Arrêtés dans leurs ambitieux projets par la ferme opposition du synode général, les piétistes avaient aussi à lutter sans cesse contre l’église romaine. Depuis quelque temps, les retours au catholicisme devenaient très fréquens ; à Berlin, où les catholiques forment à peine le sixième de la population, on comptait environ cent cinquante conversions chaque année. Il paraît bien que les piétistes étaient les auteurs du mal ; les protestans abandonnaient leur église pour échapper à cette odieuse et mesquine tyrannie ; s’il fallait reprendre le joug, s’il fallait se courber de nouveau devant l’autorité, on préférait l’autorité catholique, plus indulgente, plus facile, et entourée d’ailleurs de ces merveilleuses séductions qui manquent trop aux églises réformées.
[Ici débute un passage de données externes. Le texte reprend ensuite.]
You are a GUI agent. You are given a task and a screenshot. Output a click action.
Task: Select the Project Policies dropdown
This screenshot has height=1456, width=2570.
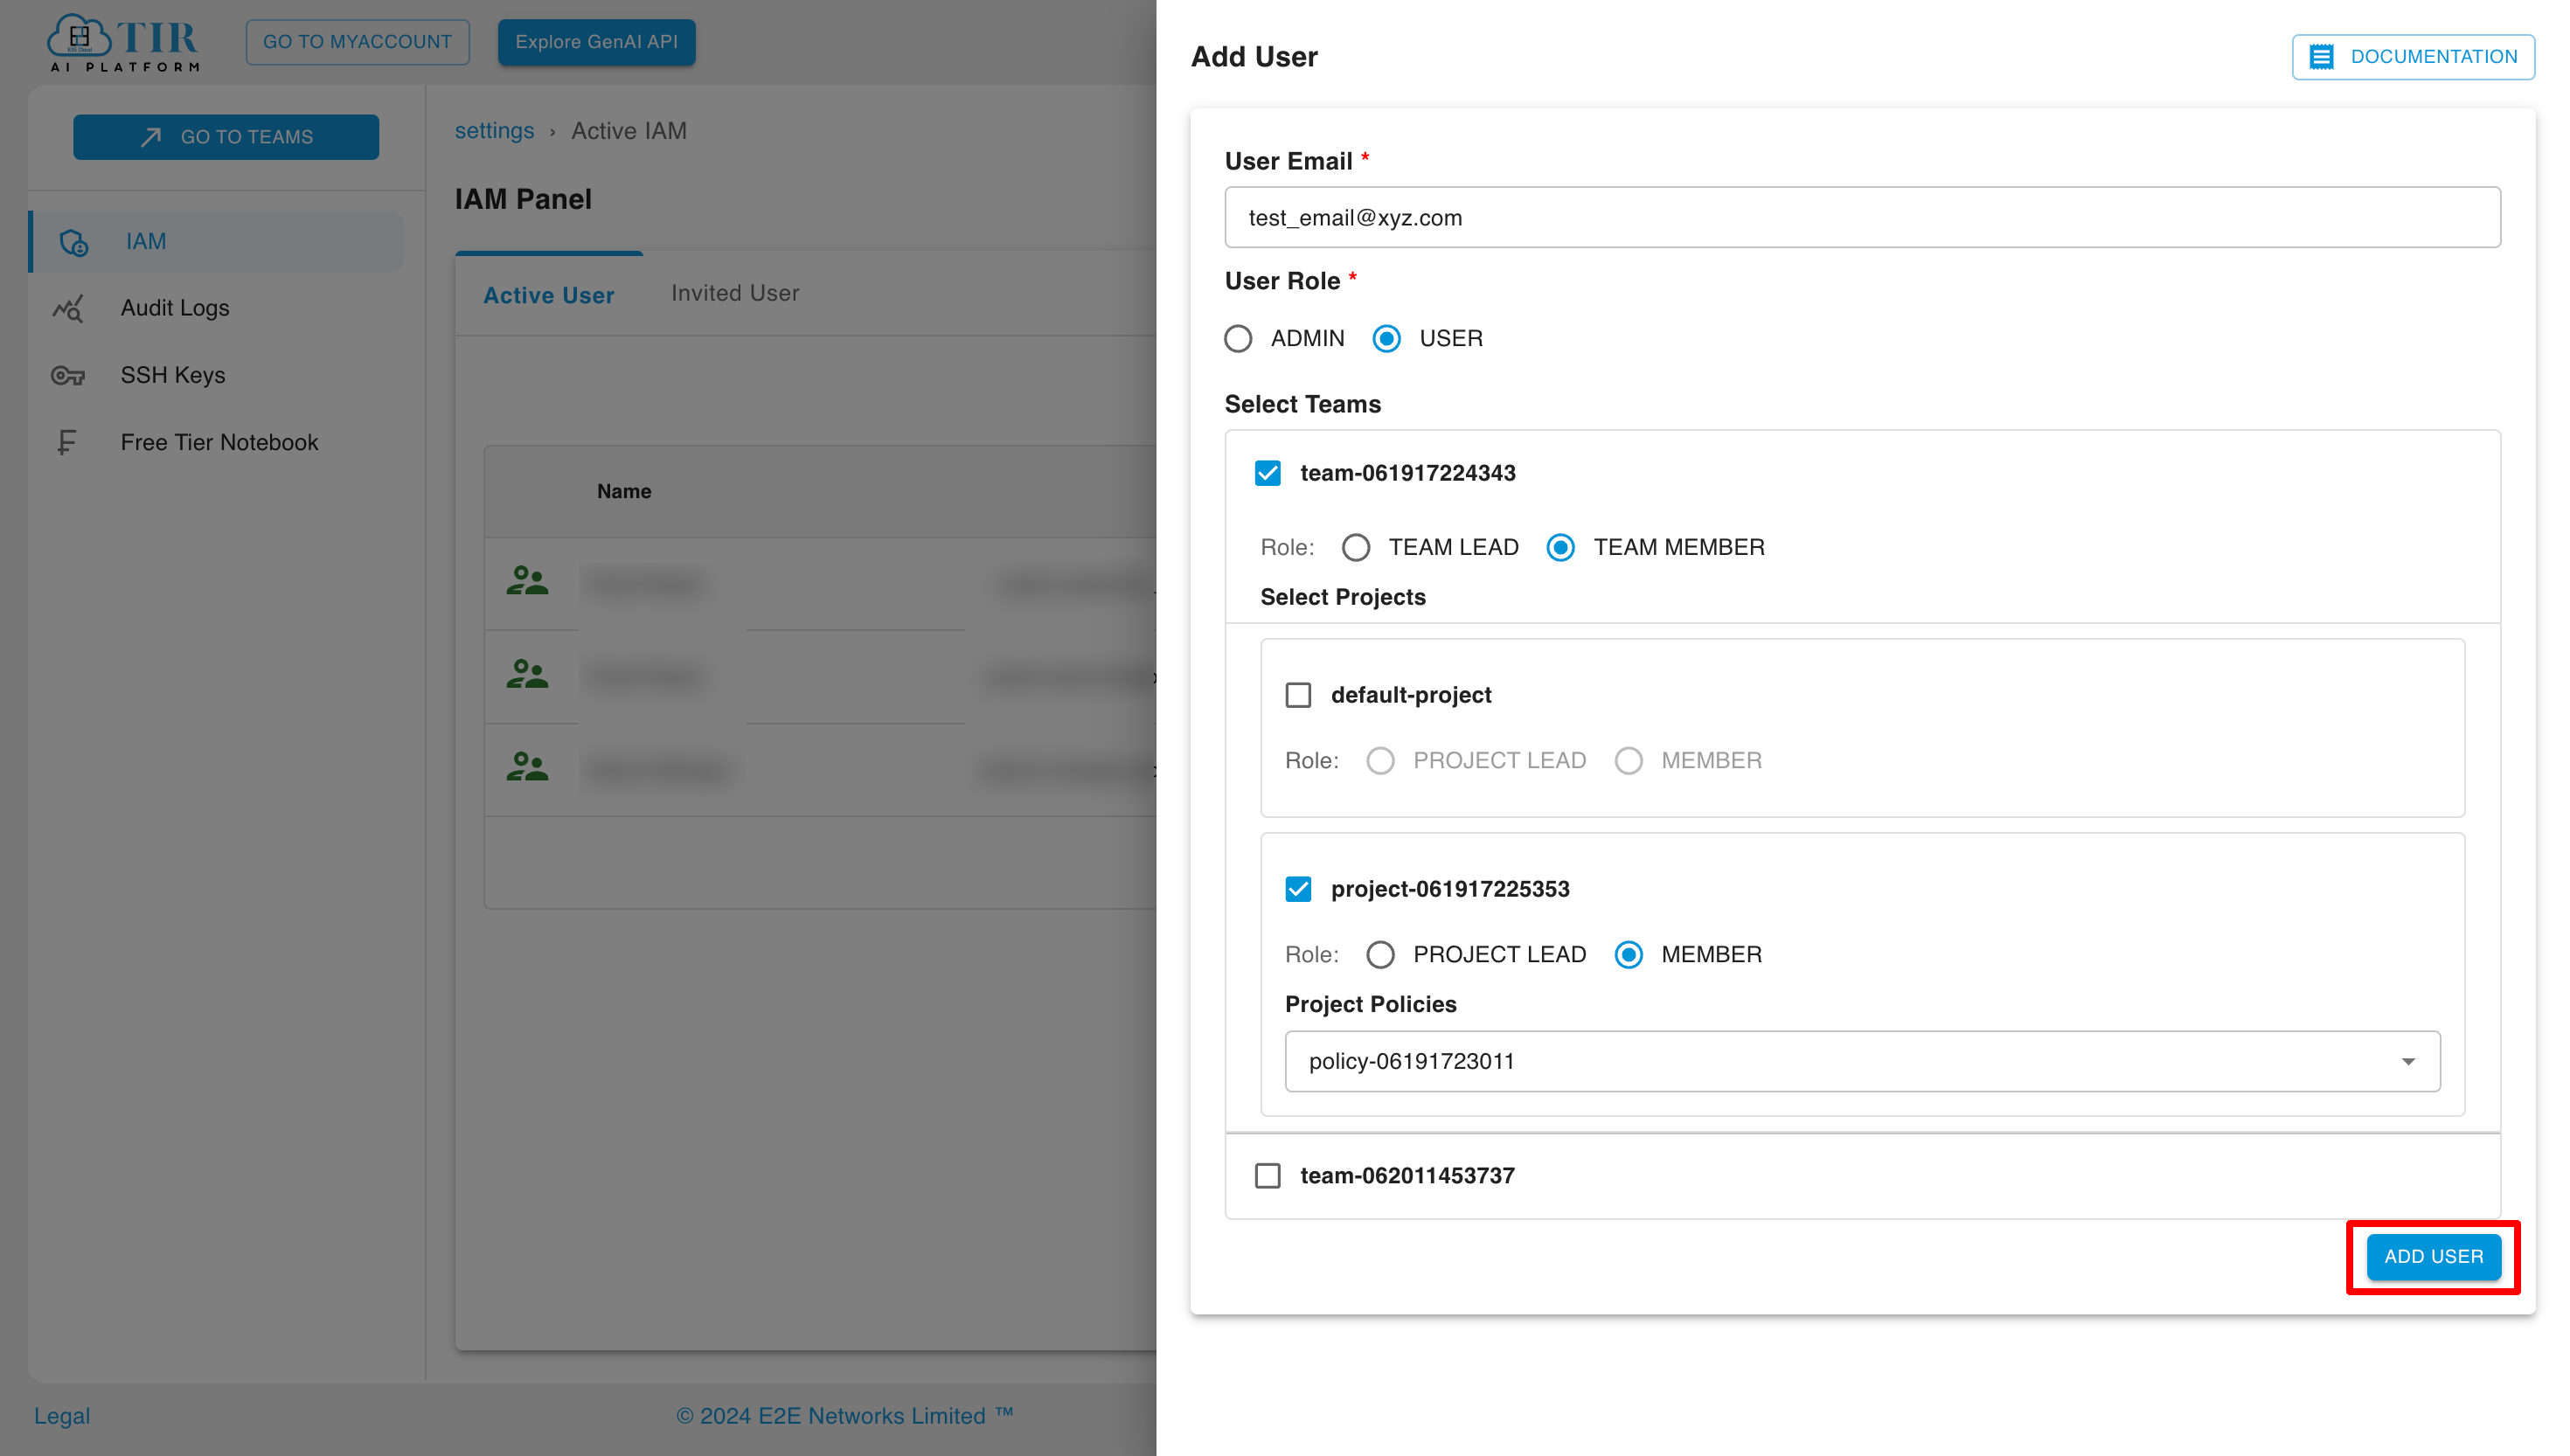(1862, 1061)
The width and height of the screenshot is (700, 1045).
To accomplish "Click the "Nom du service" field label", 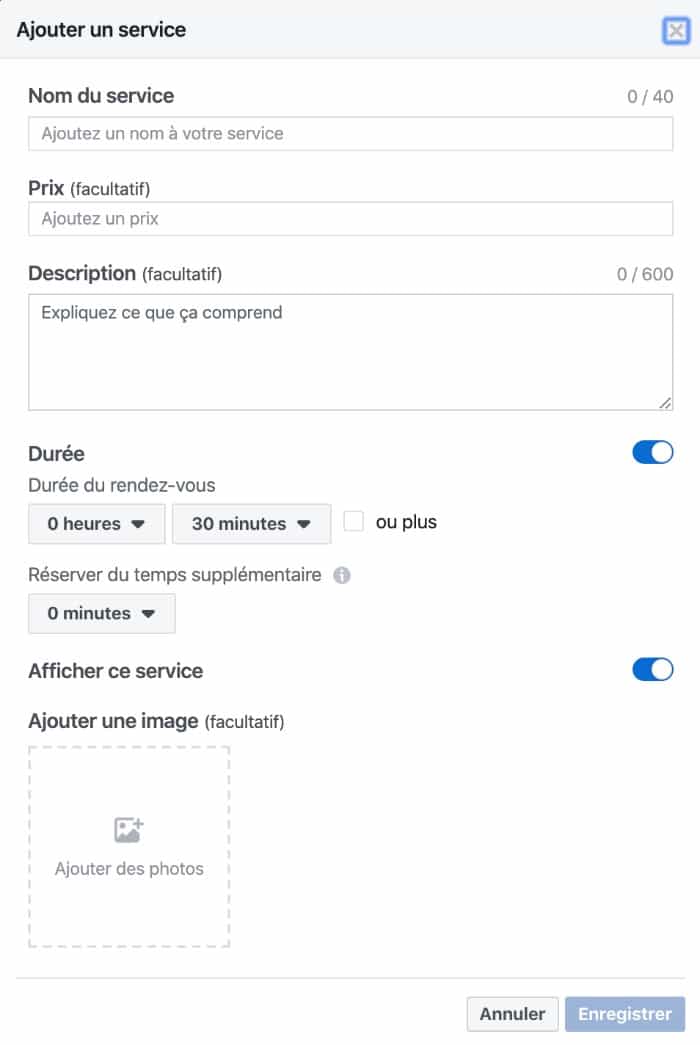I will click(x=101, y=96).
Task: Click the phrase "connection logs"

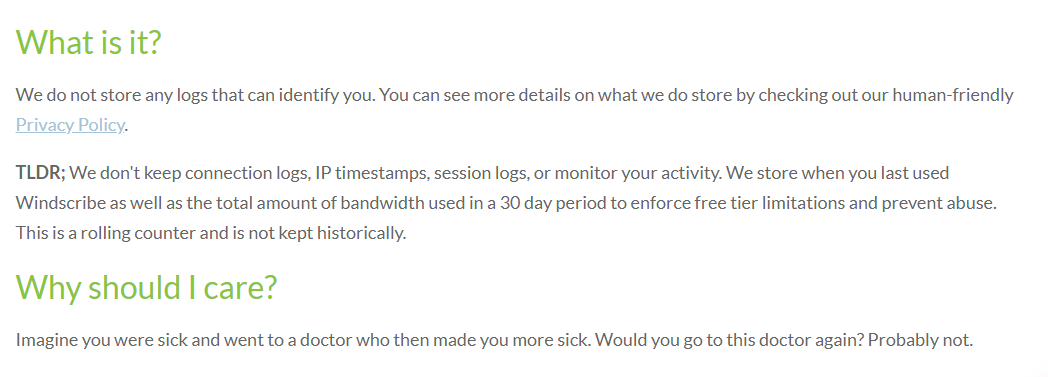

Les piétistes causaient donc le plus grand dommage au protestantisme et on n’oubliait pas de publier très haut ces reproches accablans. Battus partout, au dedans et au dehors, battus par les protestans et par les catholiques, qu’allaient-ils devenir ? C’est alors qu’ils mirent si bien à profit la révolte de Laurahütte et de Schneidemühl ; ces étranges sectaires, qui prêchaient des doctrines si différentes des leurs, ils commencèrent à les prôner avec enthousiasme, et l’on vit pendant quelque temps les plus rigides théologiens de la terre prendre sous leur protection deux hommes dont les paroles, prononcées dans un synode, les eussent fait reculer d’horreur ! Le dépit, l’orgueil des dévots, est tout autrement fort que le fanatisme ; il sait s’en rendre maître, et arracher aux plus intolérans des concessions extraordinaires.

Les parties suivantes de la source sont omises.